Se dirigió después al guardia:

–Vamos a pasar por alto las amenazas del detenido, porque tres días aquí desquician a cualquiera. Escribe: “Teniendo ante la presencia del instructor, que efectivamente instruye, al detenido se le informa de que lo ha sido por haber cometido… No, espera –corrigió–, escribe: por haber cometido muy flagrantemente y sin ningún género de duda, a juicio del instructor que efectivamente instruye, el delito del artículo 345 del vigente Código Penal de 1870, que, en concreto –y abrió el código que tenía sobre la mesa por el lugar señalado– dice… Abre comillas: el que usare y públicamente se atribuyere títulos de nobleza que no le pertenecieran… Cierra comilla. ¿Has escrito ya lo que te he dictado?

–Mi sargento, eso es imposible –respondió el guardia–. Está usted muy nervioso y habla como una ametralladora. O va usted más despacio o el acta de declaración no va a haber quien la entienda. Espere que voy a escribir lo que me ha dictado.

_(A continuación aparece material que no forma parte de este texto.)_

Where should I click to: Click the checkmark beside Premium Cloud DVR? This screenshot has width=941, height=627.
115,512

El sargento encendió un cigarro, mientras el guardia escribía. Poco después, éste le hizo una indicación de que podía seguir con el interrogatorio. El sargento continuó:

–Preguntado para que reconozca que se ha atribuido el título de marqués de Fuentes, tanto en escritura notarial como verbalmente en lugares públicos, manifiesta…

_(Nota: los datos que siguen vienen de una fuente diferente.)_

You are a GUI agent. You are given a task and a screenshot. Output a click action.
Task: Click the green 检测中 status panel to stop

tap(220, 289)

Miró a Jacobo, que se dirigió al guardia diciéndole en tono firme:

–Guardia, haga el favor de escribir literalmente lo que voy a decir: “Manifiesta que no tiene nada que decir al instructor que efectivamente instruye, y que ha sido detenido ilegalmente y sin causa alguna, lo que demostrará”.

–No, no pongas eso de “ilegalmente y sin causa alguna” –gritó el sargento al guardia–.–Pues entonces –respondió Jacobo– no firmaré ninguna declaración, y cuando el juez me pregunte la razón le contaré que usted se negaba a recoger lo que yo quería declarar… Como también denunciaré que se negó a que mi abogado estuviera presente.

El sargento dudó y dijo dirigiéndose a su compañero:

-Bueno, escribe eso, pero anteponiendo: “a juicio del declarante”.

–Si no escribe literalmente lo que yo dicte –insistió Jacobo–, no firmaré la declaración.El sargento se recolocó el peluquín que se le había ladeado con la irritación y dijo:

–Escribe lo que el chulo este te dicte.

Eran las diez de la noche cuando Jacobo fue conducido de nuevo a su celda. Romero le dijo que estaba previsto su traslado al juzgado para la mañana del día siguiente.